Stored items
• • •
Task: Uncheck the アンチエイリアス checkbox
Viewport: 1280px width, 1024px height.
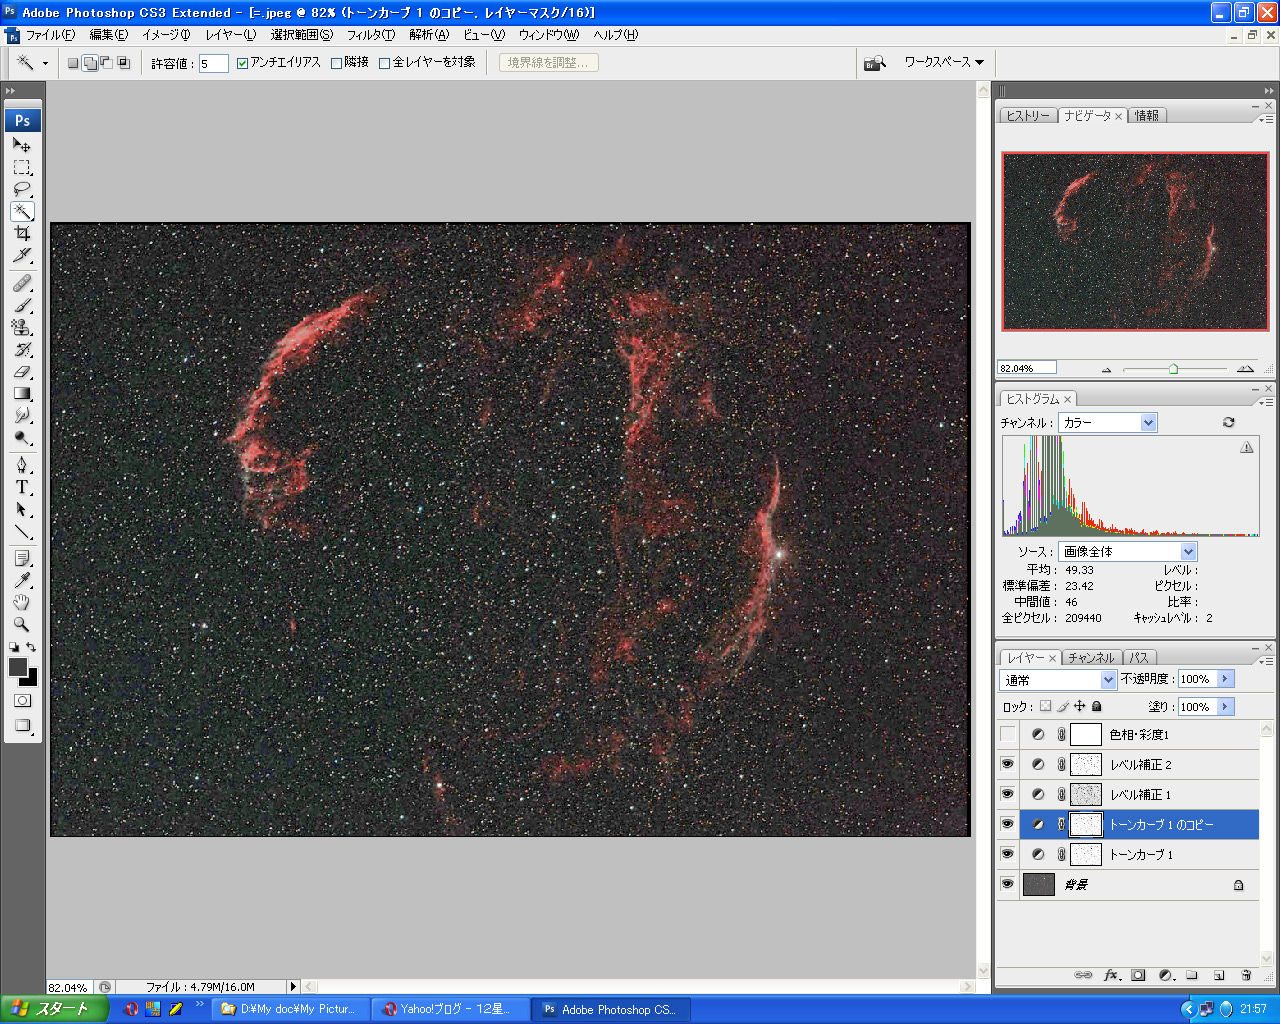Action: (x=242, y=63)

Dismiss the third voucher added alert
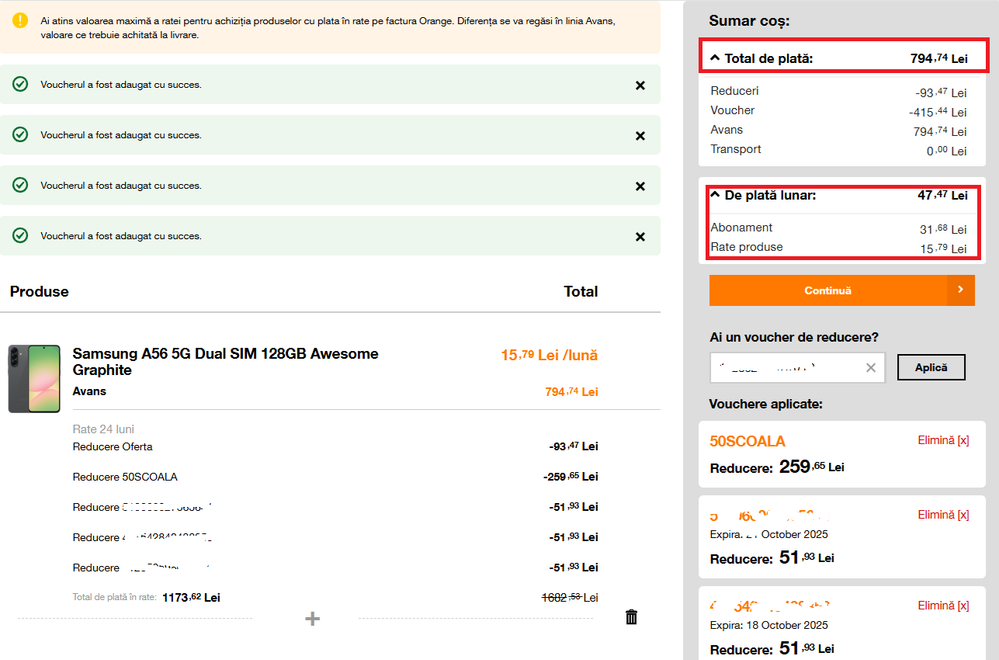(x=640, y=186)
• • •
> [Problem statement]
What you write should match the entries exactly, except that the pictures are dropped.

> [Solution for this problem]
Task: Uncheck the アンチエイリアス checkbox
Viewport: 1280px width, 1024px height.
Action: (x=242, y=63)

Dismiss the third voucher added alert
(x=640, y=186)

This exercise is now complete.